Extremely high or low scores often result from measurement errors or other study problems. These scores move closer to the mean over time, even without any intervention, as the cause of poor measurement goes away.

In addition to controlling for outliers, using suitable sample sizes and assembling a control group that has similar measurement distributions to the test group can help minimize this problem.

External validity

An internally valid study is only half of the equation.

Internal validity means the results of the study are valid to the specific individuals or items that were a part of the study itself. Whether or not the results can generalize to other populations, settings, or situations depends on the study’s external validity.

In other words, external validity is about how well the study applies to the real world.

Improving external validity

Below are some common factors researchers look out for to improve external validity:

Testing effects

Participants can change their behavior just because they are being tested, rather than because of the study itself. For example, participants in an educational study who know they’re being studied may work harder than they would otherwise.

This is also called the Hawthorne effect.

Sampling bias

To generalize to a population, the participants being tested must be a representative sample of that population. The closer researchers can get to such a sample, the more likely their results are to generalize.

Setting effects

Study participants can sometimes be affected by the setting the study is conducted in. They may behave differently in a stuffy environment versus a relaxing one, for example. This limits the applicability of the results outside of that specific setting.

Comparing internal and external validity

As you consider the factors that might impact internal and external validity, you may be able to imagine some overlap between them.

Although distinct in their definitions, the factors that impact them are not as cut and dry.

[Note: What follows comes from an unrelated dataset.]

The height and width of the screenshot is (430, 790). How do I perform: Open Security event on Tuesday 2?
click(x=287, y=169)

Some factors may have a bigger impact on one form of validity than the other, but often, failing to account for something you should have impacts both.

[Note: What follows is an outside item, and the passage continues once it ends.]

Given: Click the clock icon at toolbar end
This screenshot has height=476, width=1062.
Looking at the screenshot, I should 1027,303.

The opposite is also true. Ensuring internal validity sometimes means sacrificing external validity.

In fact, external validity is not always possible. Studies with small sample sizes or very specific populations of study will not generalize well. This doesn’t mean those studies are invaluable, though. Determining cause and effect is still an important aspect of science.

Finding the right balance

In situations where improving internal validity might sacrifice external validity—or vice versa—researchers need to decide which type they will focus on.

This doesn’t mean they can’t take steps to improve the other type of validity if doing so won’t hurt their desired outcome. But, to know which trade-offs to make, they need to know what their focus is. The factors below can help them decide.

Research question

The first consideration should be the research question. Often, researchers will know just by the nature of what they’re studying whether they care more about establishing a cause-and-effect relationship or proving that relationship’s generalization.

Available resources

As we’ve seen, external validity isn’t always possible. The ability to get a large enough sample size that’s representative of the population being studied isn’t always an option. Logistics, time, and financial constraints can all make the process impractical. In these cases, the focus on internal validity is an easy choice.

Importance of the study

Finally, researchers should consider the study’s importance and its findings’ potential impact. If the study has high stakes or important practical implications, then both internal and external validity may be equally important. In this case, researchers may need to find ways to balance the two.

It’s important to realize that scientific research isn’t always a single-step process. If conditions do not allow for both types of validity to be accounted for, there’s nothing wrong with splitting the research into two phases. A research team that takes the time to prove a cause-and-effect relationship has laid the groundwork for another to come in and study the effect’s generalization.